BOINC Q&A — 22/12/06

During the install of BOINC as a Windows service, you are required to enter an account which will be used to launch the BOINC service. Why do you need this? I can manually convert the service over to “Local System” without requiring credentials at all and it still seems to work OK.

“LocalSystem” is a special account, it has more permissions on the system then even the administrator account.

My goal in setting up the installer that way was to try and get people to be a little more paranoid about which account they were going to use as the service account.

For instance if you use your computer to track your finances you probably don’t want to be running BOINC using the LocalSystem account. Even if you initially removed permissions from your financial records for the LocalSystem account any process running under that account can take ownership of those files and read them anyway.

We actually talked about the whole trust thing at the conference, how do we as a community know if a new project is trust worthy? How do we know their application is doing what it claims to be doing?

As an off shoot of that conversation, how do we minimize the damages a potential project can cause on a computer system?
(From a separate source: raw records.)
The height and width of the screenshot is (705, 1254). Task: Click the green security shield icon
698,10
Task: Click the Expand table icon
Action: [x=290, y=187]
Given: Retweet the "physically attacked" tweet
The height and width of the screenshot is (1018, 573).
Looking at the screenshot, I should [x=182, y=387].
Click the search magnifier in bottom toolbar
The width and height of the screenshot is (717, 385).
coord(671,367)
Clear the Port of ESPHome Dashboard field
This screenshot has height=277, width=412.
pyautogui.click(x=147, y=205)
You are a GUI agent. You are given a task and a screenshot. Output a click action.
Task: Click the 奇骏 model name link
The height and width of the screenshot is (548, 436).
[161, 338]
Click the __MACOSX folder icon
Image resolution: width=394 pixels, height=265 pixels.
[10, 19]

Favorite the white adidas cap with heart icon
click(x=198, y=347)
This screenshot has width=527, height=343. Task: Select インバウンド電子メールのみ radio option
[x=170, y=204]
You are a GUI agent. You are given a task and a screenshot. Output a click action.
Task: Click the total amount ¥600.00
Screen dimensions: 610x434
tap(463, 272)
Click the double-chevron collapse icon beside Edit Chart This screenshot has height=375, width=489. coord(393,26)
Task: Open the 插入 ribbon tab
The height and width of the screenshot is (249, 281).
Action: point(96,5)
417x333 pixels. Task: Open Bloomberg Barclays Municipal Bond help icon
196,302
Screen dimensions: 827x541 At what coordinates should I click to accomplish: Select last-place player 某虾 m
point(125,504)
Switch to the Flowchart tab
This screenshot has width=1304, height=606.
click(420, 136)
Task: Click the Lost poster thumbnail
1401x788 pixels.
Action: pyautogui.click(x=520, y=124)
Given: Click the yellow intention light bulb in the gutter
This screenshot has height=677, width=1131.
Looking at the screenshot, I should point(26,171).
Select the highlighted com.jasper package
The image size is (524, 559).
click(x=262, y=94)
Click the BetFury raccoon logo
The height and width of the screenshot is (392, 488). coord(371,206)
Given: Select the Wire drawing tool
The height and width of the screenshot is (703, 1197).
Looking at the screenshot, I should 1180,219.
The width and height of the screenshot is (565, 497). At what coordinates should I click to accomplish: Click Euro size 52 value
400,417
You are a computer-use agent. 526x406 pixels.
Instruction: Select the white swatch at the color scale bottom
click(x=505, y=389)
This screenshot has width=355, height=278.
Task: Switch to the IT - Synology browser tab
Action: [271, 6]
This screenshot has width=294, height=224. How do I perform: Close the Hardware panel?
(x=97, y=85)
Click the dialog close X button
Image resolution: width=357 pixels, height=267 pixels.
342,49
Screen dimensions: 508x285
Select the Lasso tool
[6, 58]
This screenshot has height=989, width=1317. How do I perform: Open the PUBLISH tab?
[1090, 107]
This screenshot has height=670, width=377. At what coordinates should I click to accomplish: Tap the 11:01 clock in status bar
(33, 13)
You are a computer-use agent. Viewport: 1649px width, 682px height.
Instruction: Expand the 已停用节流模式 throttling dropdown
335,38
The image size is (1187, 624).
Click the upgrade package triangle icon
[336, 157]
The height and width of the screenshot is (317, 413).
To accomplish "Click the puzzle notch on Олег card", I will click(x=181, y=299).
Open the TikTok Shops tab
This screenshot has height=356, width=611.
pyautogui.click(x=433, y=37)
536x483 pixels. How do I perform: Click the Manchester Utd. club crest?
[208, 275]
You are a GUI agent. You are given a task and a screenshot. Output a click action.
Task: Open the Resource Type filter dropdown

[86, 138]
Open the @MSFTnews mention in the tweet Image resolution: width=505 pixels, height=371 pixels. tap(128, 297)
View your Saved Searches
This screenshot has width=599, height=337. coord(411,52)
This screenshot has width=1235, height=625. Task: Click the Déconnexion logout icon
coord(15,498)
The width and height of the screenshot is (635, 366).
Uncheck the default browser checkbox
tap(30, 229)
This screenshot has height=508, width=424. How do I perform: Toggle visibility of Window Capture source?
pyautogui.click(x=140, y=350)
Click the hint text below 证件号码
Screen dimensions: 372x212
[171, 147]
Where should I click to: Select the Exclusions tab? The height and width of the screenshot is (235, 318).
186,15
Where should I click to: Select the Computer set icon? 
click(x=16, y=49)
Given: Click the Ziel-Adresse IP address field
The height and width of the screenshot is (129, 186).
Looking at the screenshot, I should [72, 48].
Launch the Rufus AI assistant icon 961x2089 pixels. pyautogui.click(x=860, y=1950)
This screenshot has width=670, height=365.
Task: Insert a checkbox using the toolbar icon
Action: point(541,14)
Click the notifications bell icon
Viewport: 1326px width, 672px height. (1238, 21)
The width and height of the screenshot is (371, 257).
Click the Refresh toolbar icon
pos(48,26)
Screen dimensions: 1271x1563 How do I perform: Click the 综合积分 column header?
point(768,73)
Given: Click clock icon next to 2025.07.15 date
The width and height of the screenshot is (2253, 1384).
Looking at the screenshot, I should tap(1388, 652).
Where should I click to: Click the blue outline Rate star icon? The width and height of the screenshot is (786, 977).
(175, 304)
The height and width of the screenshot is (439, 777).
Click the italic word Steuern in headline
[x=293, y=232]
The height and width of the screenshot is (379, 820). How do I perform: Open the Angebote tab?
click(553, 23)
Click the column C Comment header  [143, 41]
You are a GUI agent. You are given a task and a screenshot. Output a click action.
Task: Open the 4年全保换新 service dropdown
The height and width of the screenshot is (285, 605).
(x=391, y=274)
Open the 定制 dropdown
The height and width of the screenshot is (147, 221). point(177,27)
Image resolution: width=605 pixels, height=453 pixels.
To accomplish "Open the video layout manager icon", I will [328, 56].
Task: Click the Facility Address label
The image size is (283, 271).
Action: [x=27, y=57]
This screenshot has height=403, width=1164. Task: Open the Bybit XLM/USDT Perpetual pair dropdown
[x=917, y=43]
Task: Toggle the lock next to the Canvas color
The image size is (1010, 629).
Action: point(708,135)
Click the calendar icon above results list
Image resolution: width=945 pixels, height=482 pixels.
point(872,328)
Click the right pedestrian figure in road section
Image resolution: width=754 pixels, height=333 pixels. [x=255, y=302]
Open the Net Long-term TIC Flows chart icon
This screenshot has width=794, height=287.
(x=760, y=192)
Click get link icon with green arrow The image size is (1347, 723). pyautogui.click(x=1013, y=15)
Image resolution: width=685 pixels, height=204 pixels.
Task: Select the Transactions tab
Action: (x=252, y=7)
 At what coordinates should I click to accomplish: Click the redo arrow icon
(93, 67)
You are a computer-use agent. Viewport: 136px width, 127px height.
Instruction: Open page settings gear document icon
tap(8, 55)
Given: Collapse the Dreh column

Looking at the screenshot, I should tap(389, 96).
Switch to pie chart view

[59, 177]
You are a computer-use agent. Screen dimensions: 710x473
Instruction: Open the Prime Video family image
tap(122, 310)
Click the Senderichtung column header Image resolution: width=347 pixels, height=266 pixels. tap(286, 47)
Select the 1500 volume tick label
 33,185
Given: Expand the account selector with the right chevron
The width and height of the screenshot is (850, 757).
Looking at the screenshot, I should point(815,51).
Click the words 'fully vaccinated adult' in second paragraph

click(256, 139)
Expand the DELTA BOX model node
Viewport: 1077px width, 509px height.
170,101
The most obvious answer is don’t run as LocalSystem/Administrator/root.

The safest way to run BOINC as a service is to create a limited user account just for the BOINC service.

—– Rom

FOLLOW-UP: BOINC Manager Skin Specifications posted

What about PNG alpha channel on skin elements? For example, transparent elements on the “workunit background” should let the main GUI background seen through.

We need to investigate what is going on their. I’ll let you all know as soon as we find something out.

I would like to modify an existing manager skin like the wcg. I would only like to change some of the background graphics to brand for my BOINC team “Team ACC – Arthur C Clarke” I don’t want to change any of the buttons, tabs, etc.
How can I get a complete skin including the graphic files? With that I could replace only the couple of pieces I need.

This actually turns out to be easier than it sounds.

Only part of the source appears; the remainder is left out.